Complaints about the crawling bloodsuckers have spiked 50 percent this summer compared to last summer, according to the city.
This June and July there have been 2,328 complaints to the city about bedbugs compared to 1,545 during the same two months last year.
Though overall by the end of July, there were 424 more bedbug complaints than the same time period last year, or 9 percent more.
“We are getting more calls than ever before,” said Rich Miller, owner of Broadway Exterminating and a 40-year-veteran in the industry. “We think that the problem is not getting better. It’s getting worse.”
Like flying cockroaches and other insects of all types, bedbugs also thrive in warmer weather.
It's common to see a increase in bedbugs during warmer months for a number of reasons, explained Louis Sorkin, bedbug enthusiast and an entomologist at the American Museum of Natural History, known for keeping colonies of bedbugs in jars that he lets feed on his own arm.
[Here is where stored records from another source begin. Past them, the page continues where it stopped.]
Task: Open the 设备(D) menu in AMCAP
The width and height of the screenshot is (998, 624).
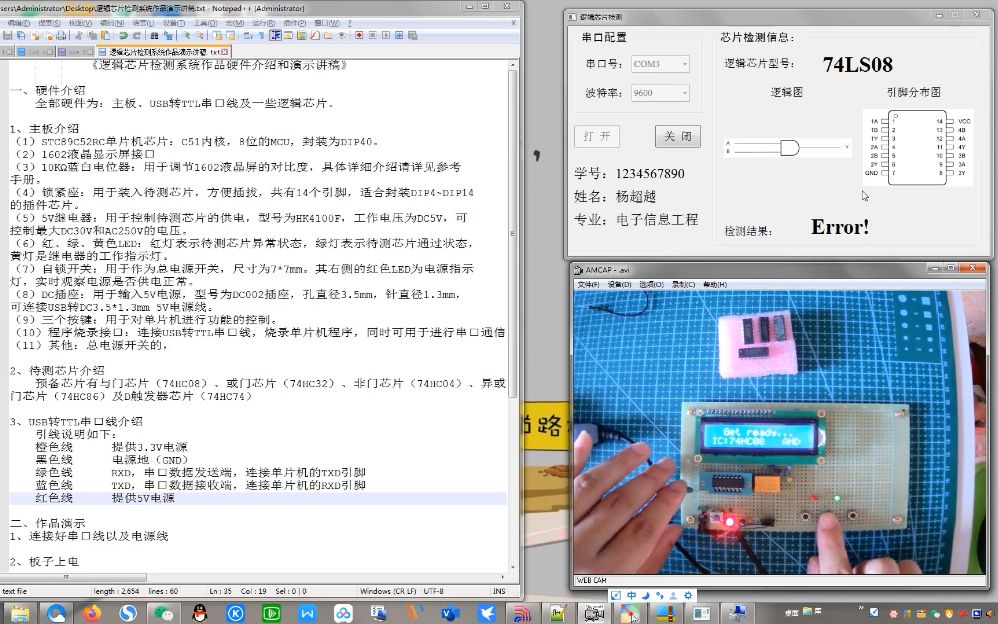Action: (619, 284)
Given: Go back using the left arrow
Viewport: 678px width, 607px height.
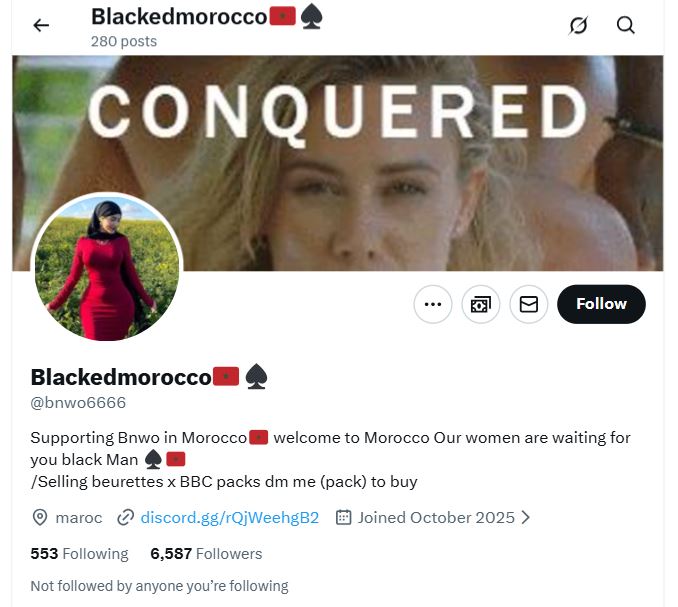Looking at the screenshot, I should tap(41, 25).
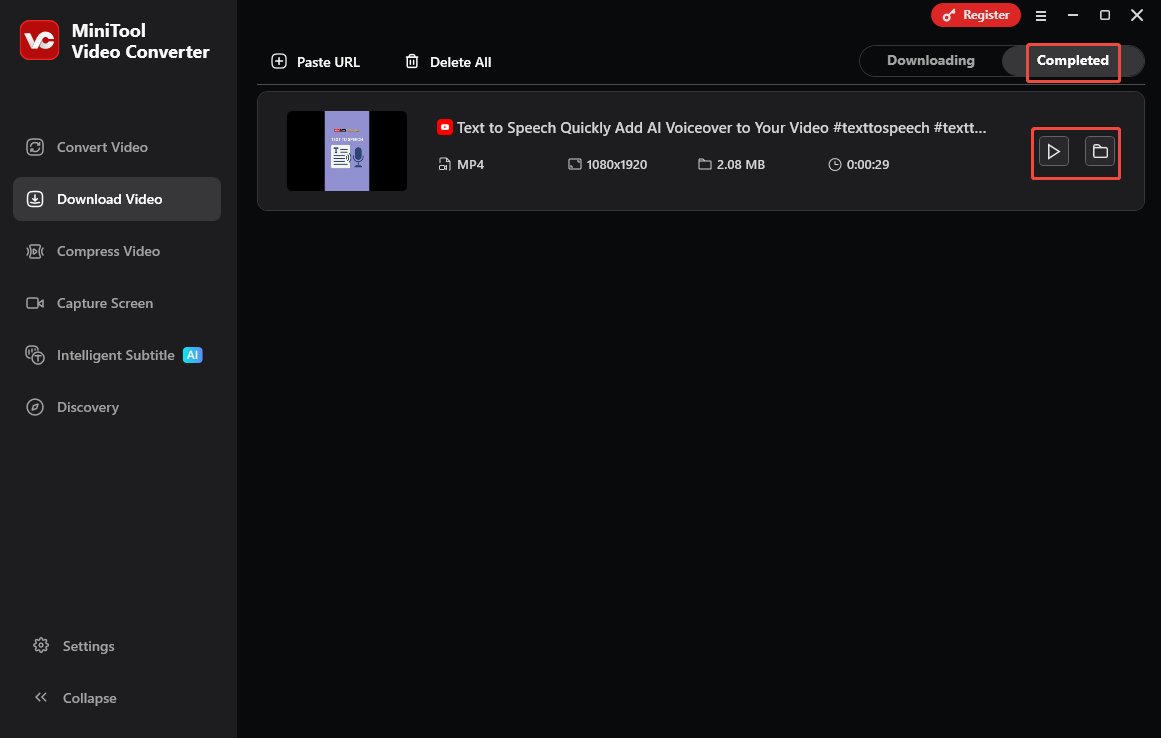Click the Paste URL icon
1161x738 pixels.
(x=278, y=61)
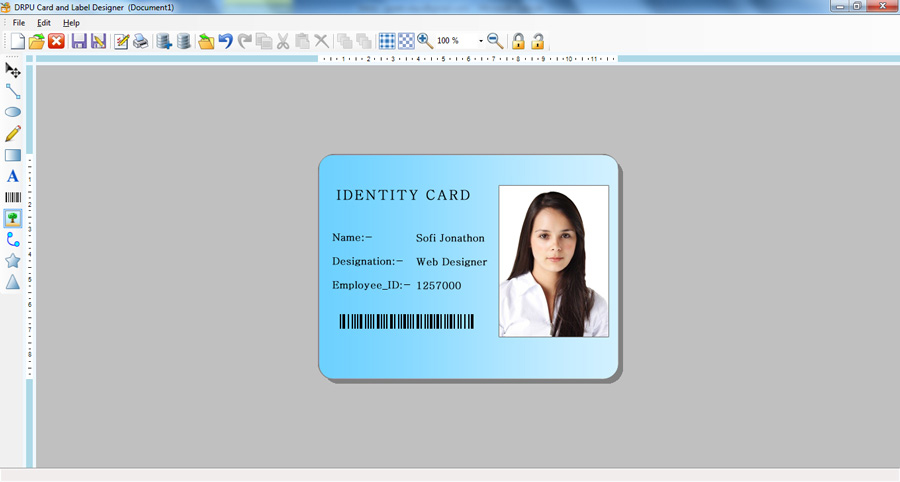
Task: Toggle the checkered grid view
Action: coord(406,41)
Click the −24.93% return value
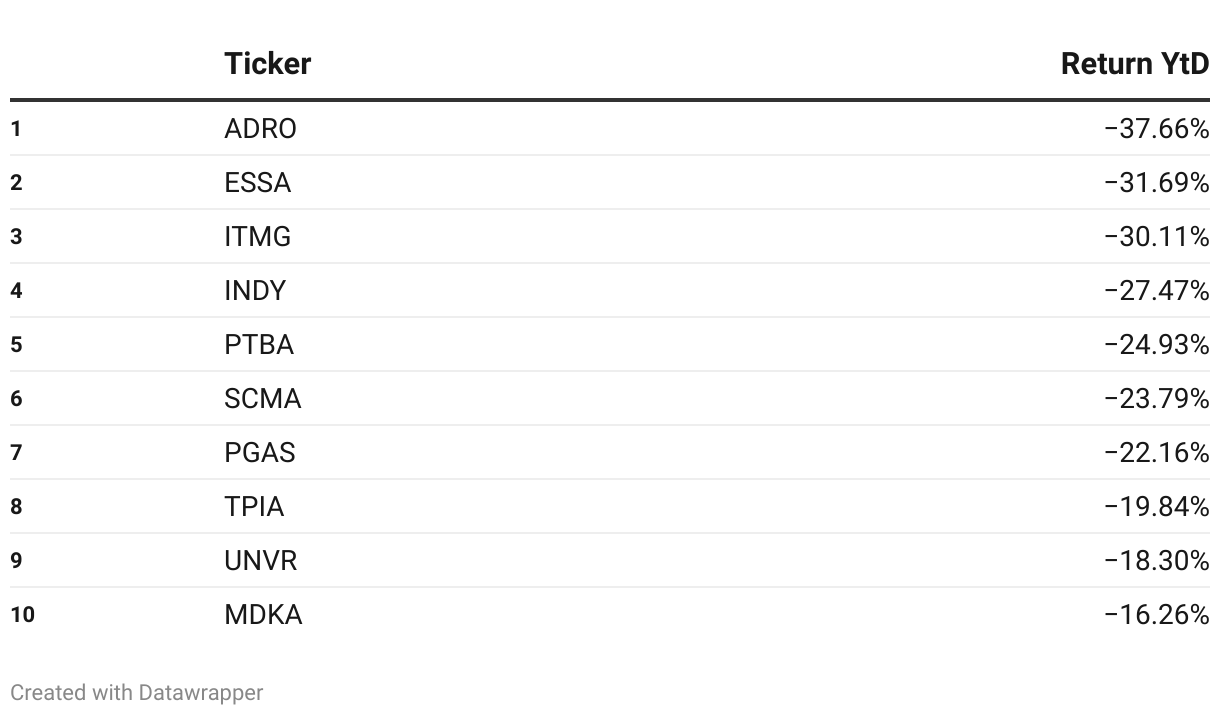Viewport: 1220px width, 716px height. click(x=1157, y=345)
"They're not really under their own temperature regime," Sorkin said. "Under very hot conditions...things do go faster because it's warmer."
When it is cooler, around 64 degrees, it can take an average of 127 days from the moment a bedbug egg is laid to when it hatches and the insect reaches sexual maturity.
But that length of time cuts in half at 71 degrees, drops down to 31 days at 86 degrees and bottoms out at just 24 days when the temperature hovers around 86 degrees, Sorkin said.
Because of temperatures swings, exterminators are accustomed a boom and bust cycle in bug activity.
"Each year the problem diminishes as the cold weather comes in then as the warmer weather comes in it increases because they're able to survive outside if they're carried," Miller explained.
While in fiscal year 2015 there was a slight 3.5 percent decline in bedbug complaints compared to 2014, the more recent summer surge adds to a decades long trend Miller has observed in his forty years in the industry.
"It started about 25, 30 years ago and it's been getting worse and worse."